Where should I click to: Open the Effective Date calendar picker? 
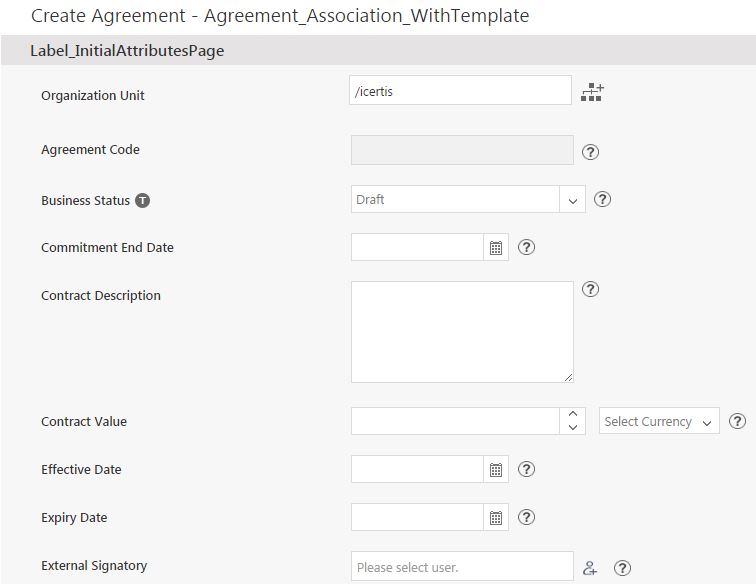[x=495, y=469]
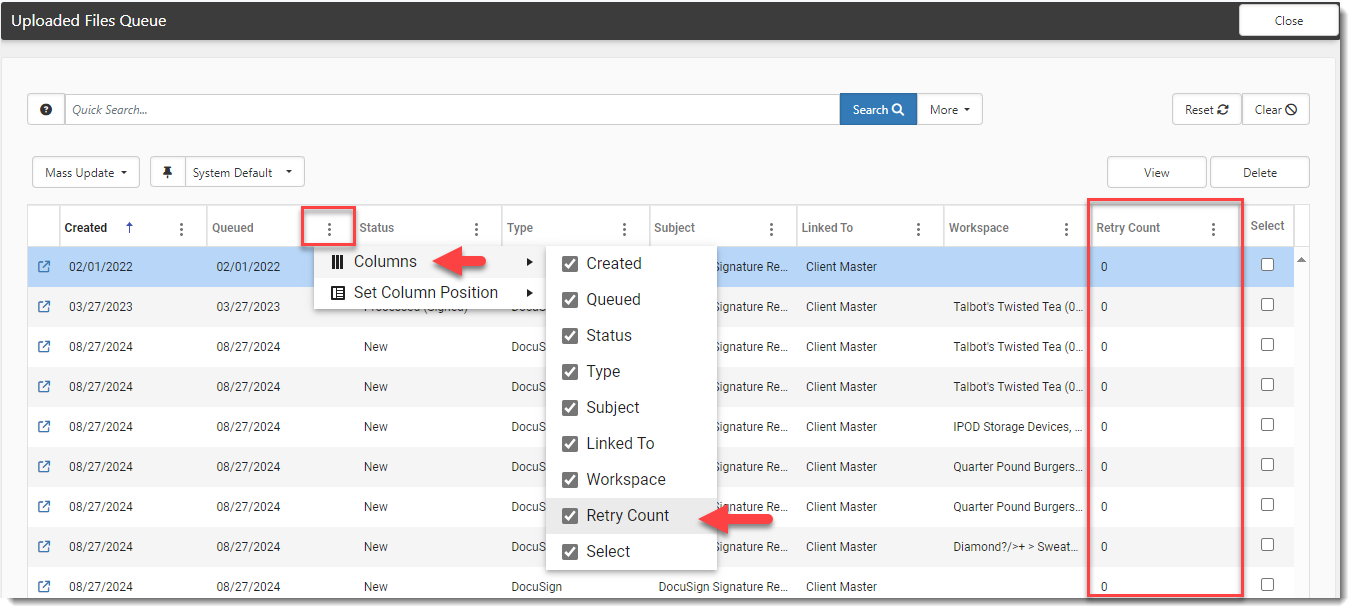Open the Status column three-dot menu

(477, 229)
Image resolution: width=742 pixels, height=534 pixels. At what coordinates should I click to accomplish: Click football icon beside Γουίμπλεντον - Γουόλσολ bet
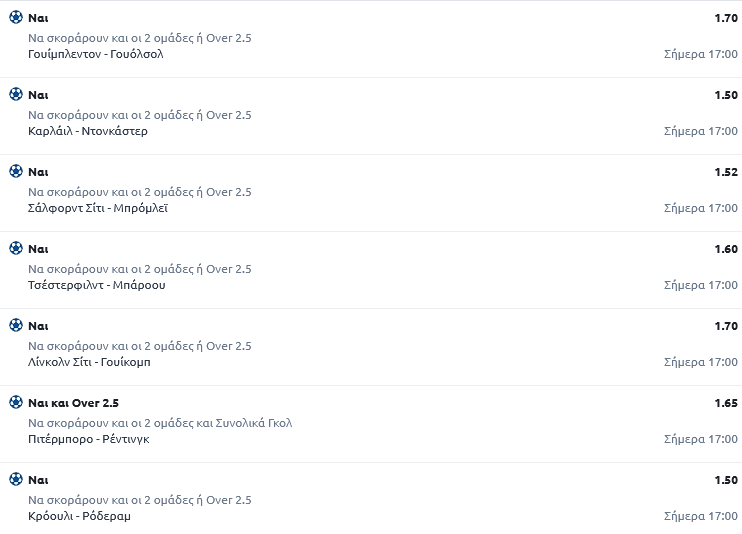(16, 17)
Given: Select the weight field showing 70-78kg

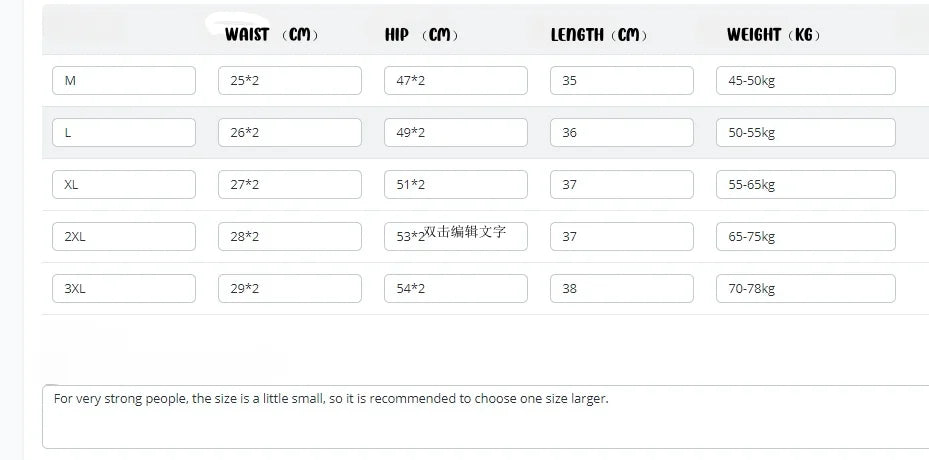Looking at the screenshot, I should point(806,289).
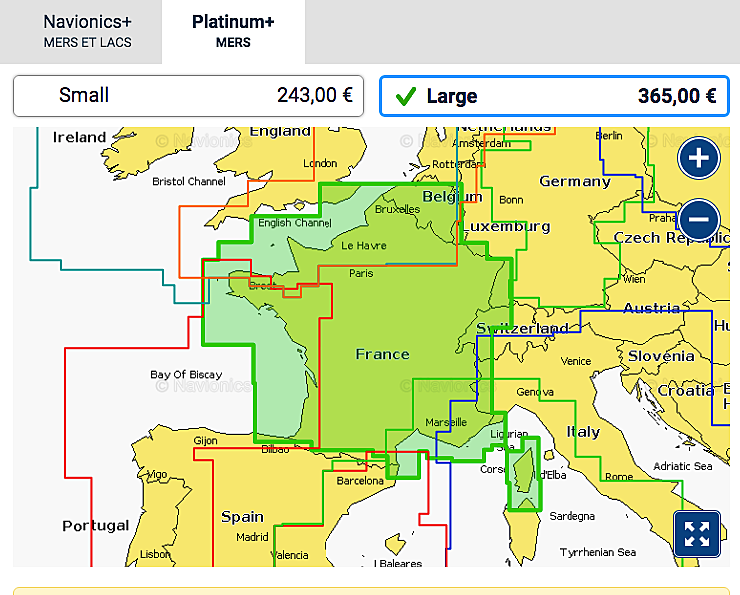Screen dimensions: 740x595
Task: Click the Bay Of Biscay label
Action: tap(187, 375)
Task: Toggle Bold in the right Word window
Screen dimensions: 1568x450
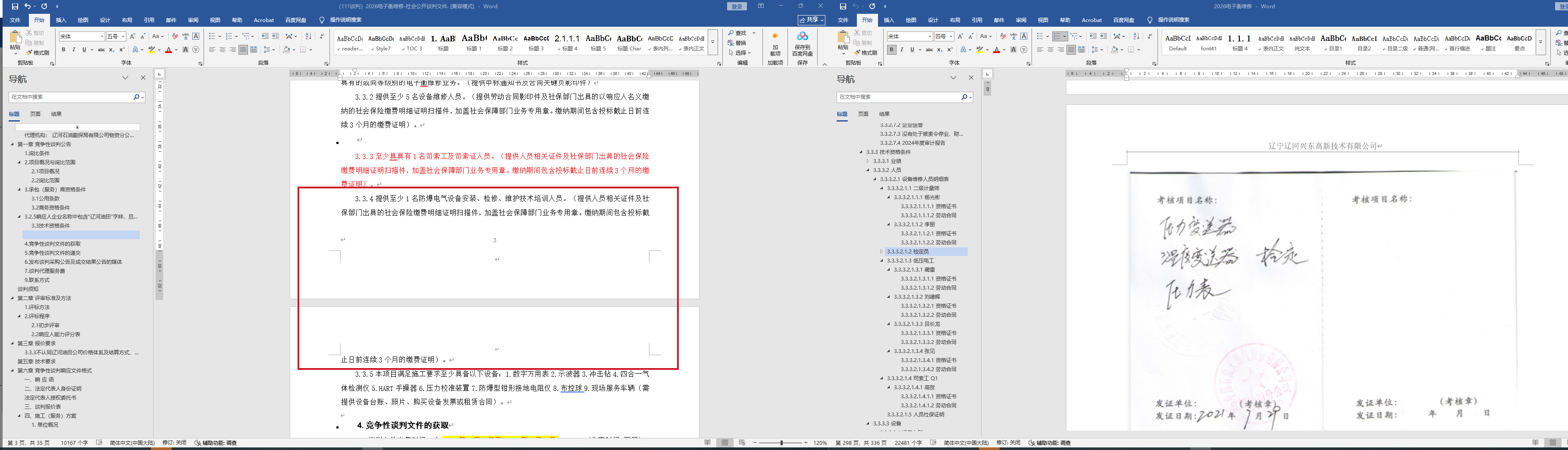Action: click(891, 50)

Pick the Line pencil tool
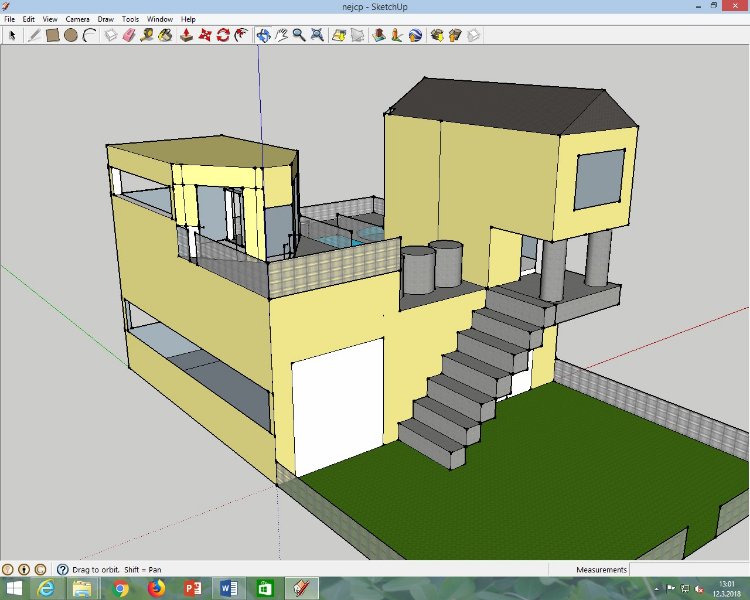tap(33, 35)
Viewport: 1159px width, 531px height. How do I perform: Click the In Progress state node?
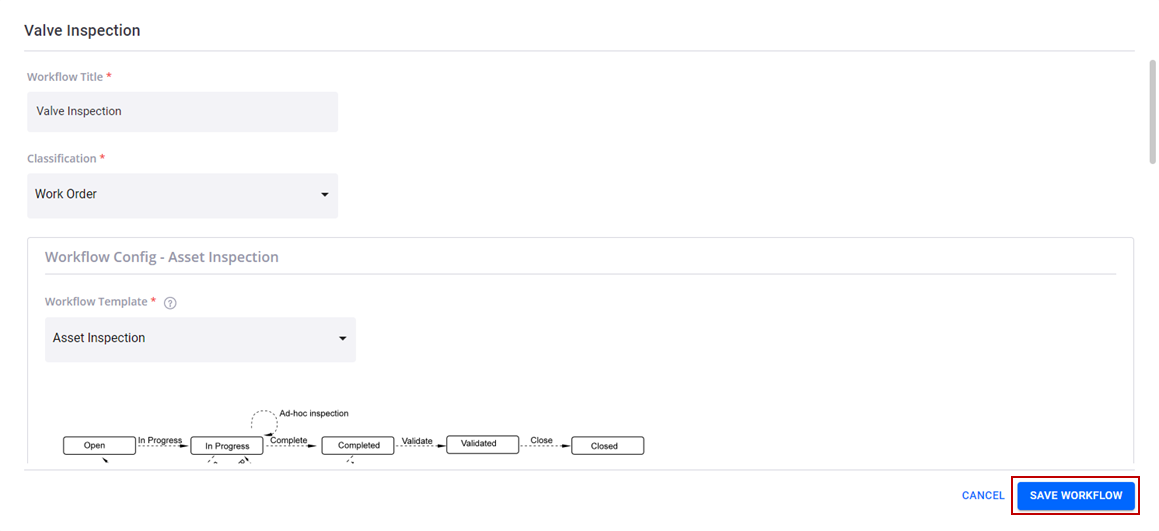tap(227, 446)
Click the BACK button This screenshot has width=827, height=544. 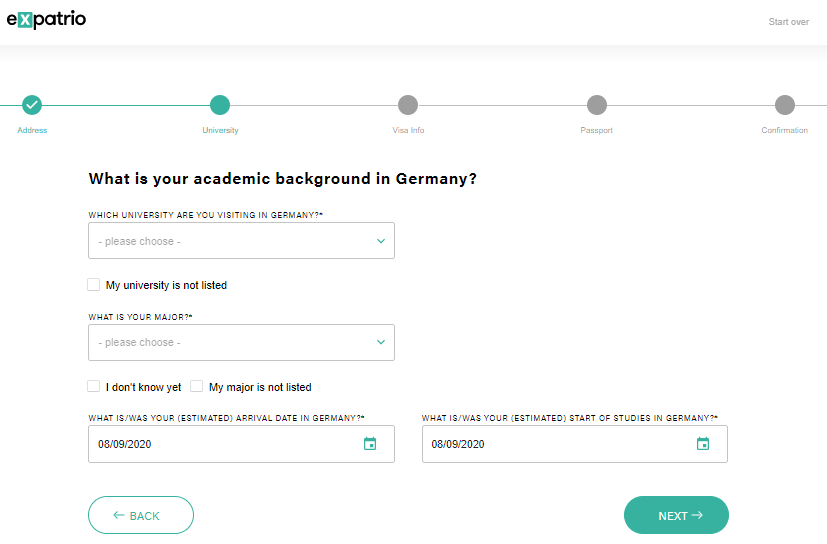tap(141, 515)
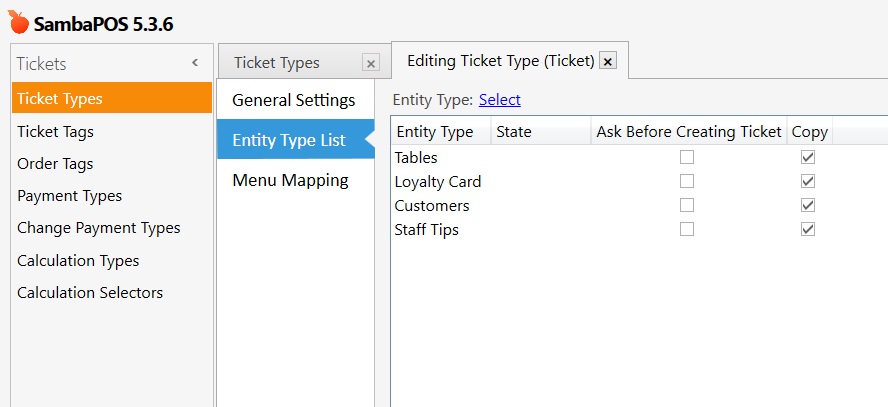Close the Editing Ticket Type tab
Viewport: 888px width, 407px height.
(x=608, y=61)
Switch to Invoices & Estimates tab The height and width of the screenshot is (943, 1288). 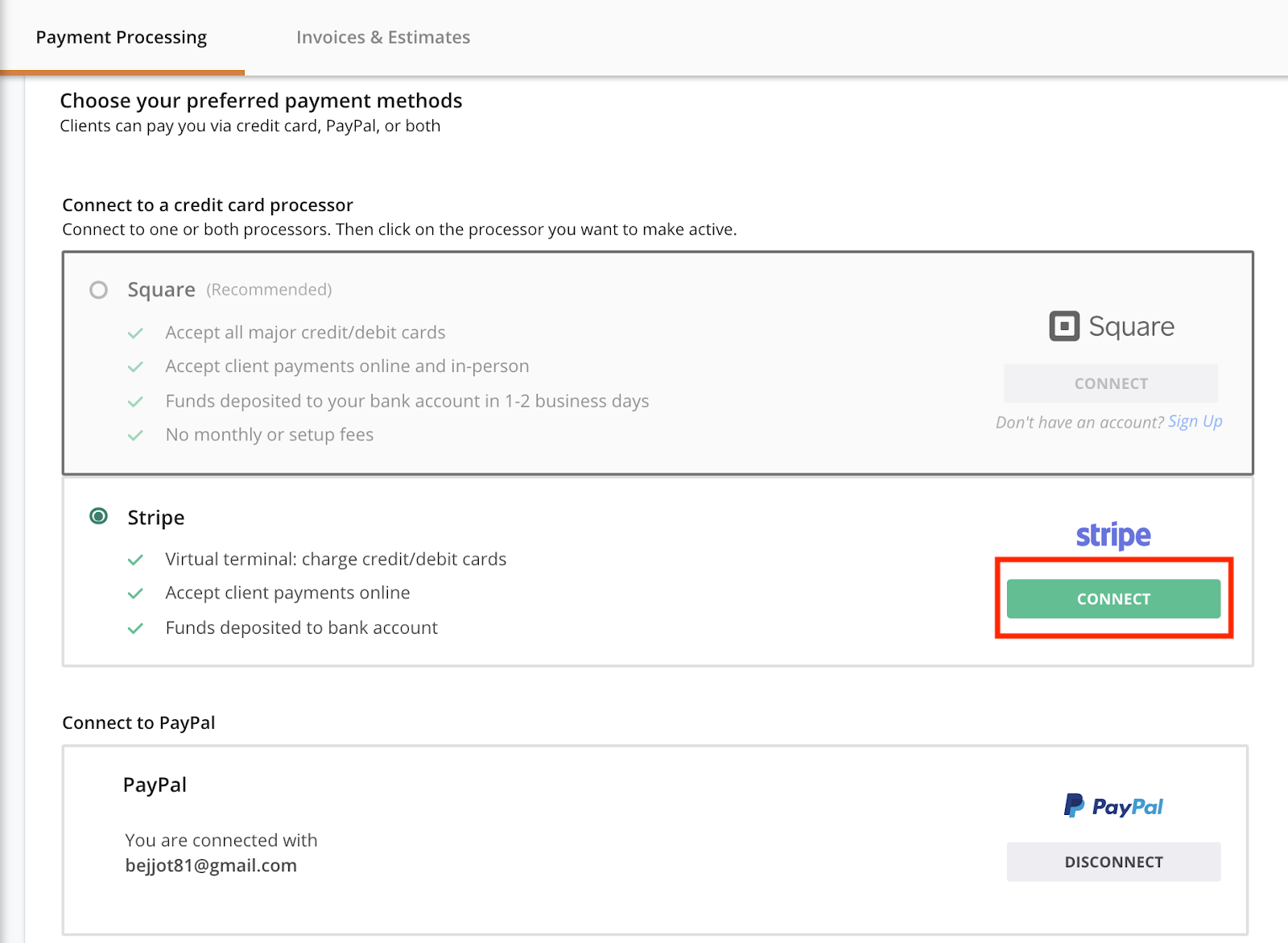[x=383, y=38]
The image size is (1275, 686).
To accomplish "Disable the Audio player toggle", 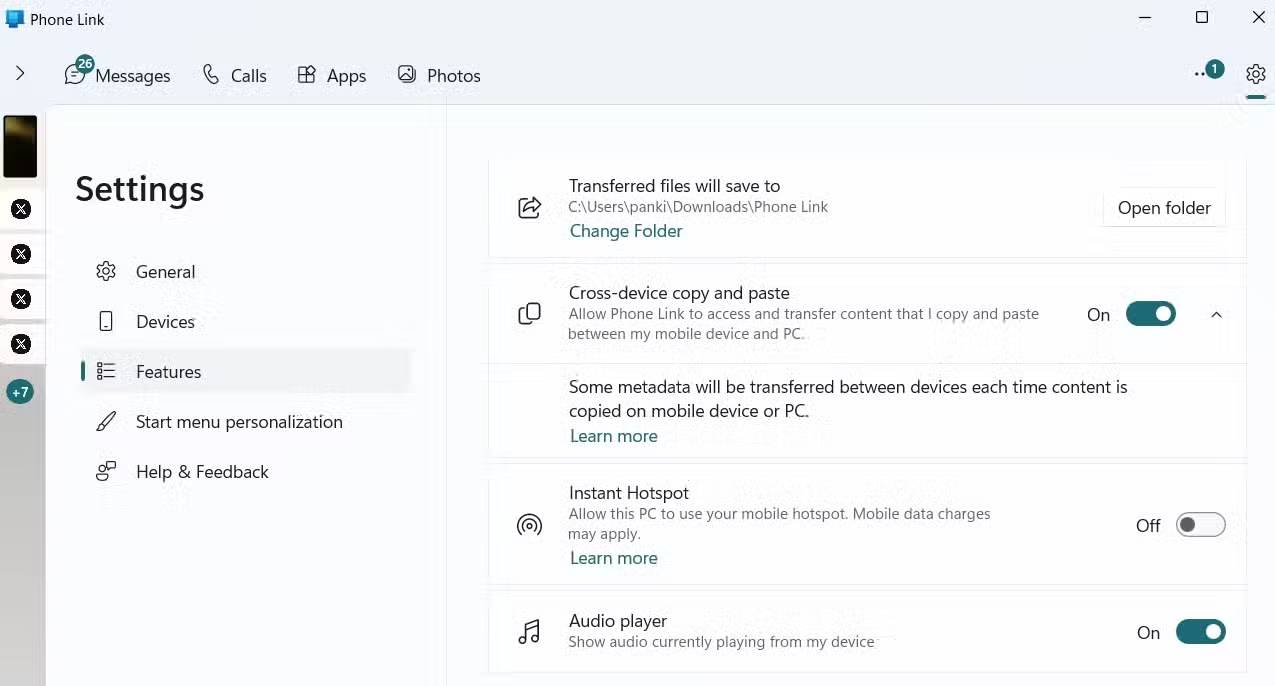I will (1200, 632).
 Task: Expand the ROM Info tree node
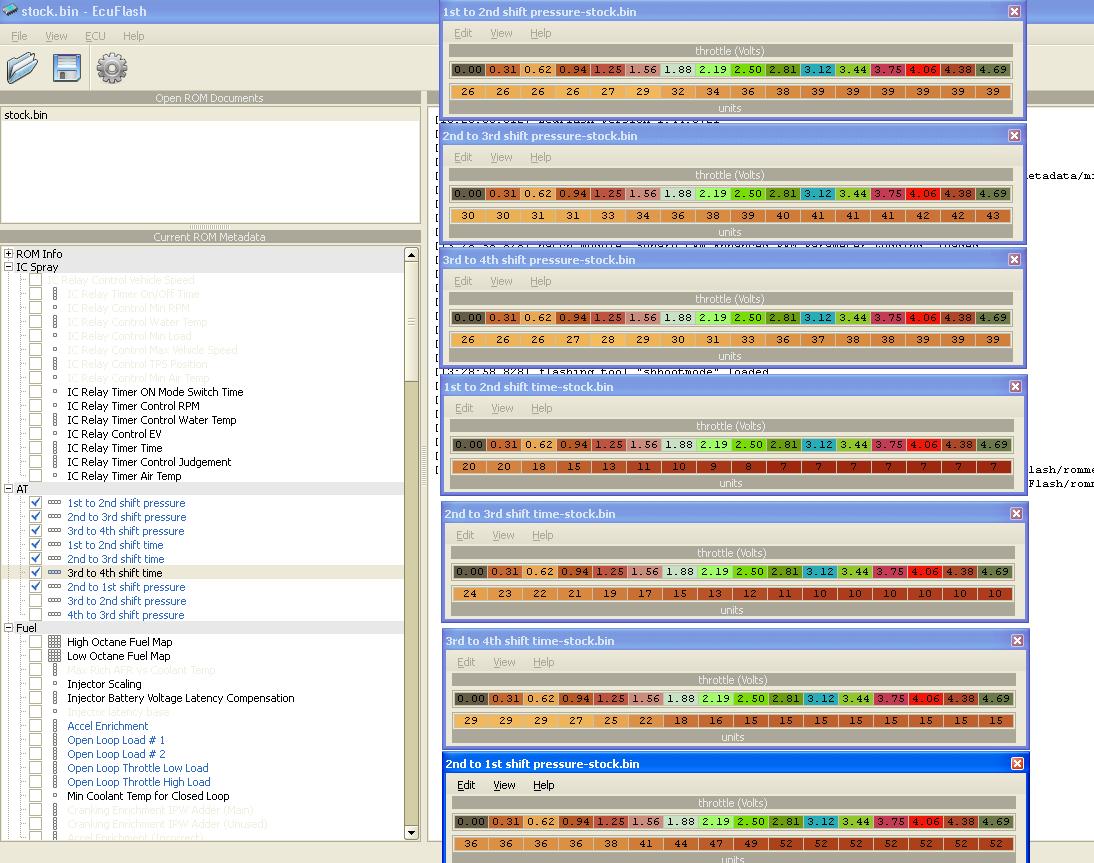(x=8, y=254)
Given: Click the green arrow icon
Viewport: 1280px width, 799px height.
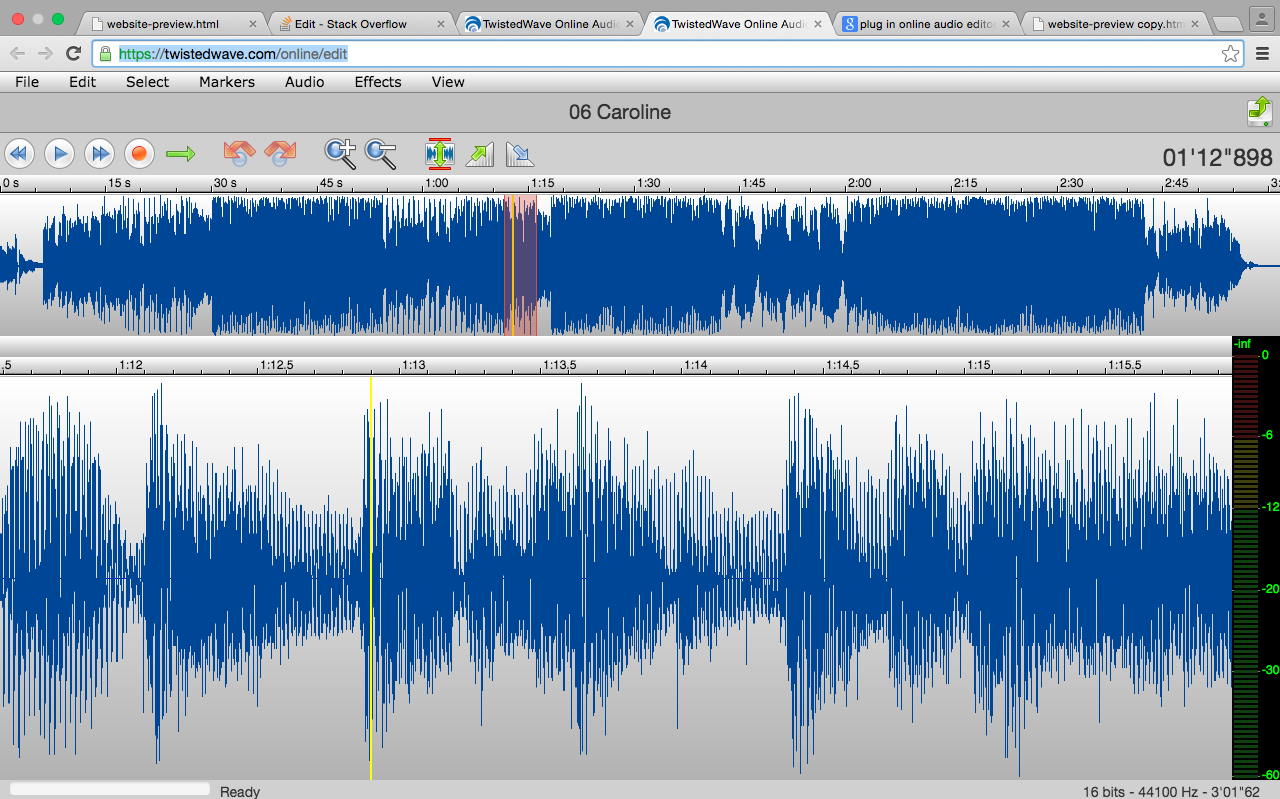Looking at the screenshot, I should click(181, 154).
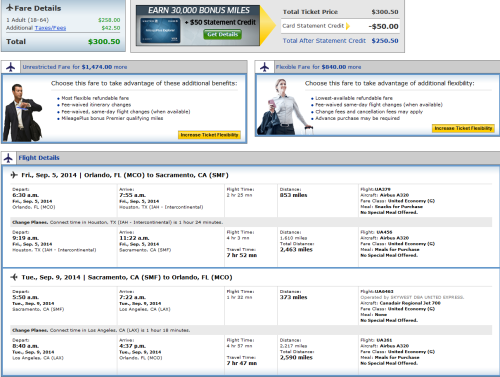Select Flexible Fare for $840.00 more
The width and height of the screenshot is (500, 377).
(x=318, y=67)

■ **Problem statement**
Reproduce the listing verbatim, beginning at the line that contains "Given: Click the green arrow icon" and continuing through the end of the listing. Omit the pictures from your reproduction.

■ **Response to the task**
Given: Click the green arrow icon
Viewport: 1280px width, 799px height.
Looking at the screenshot, I should click(181, 154).
Select Flexible Fare for $840.00 more
The width and height of the screenshot is (500, 377).
(x=318, y=67)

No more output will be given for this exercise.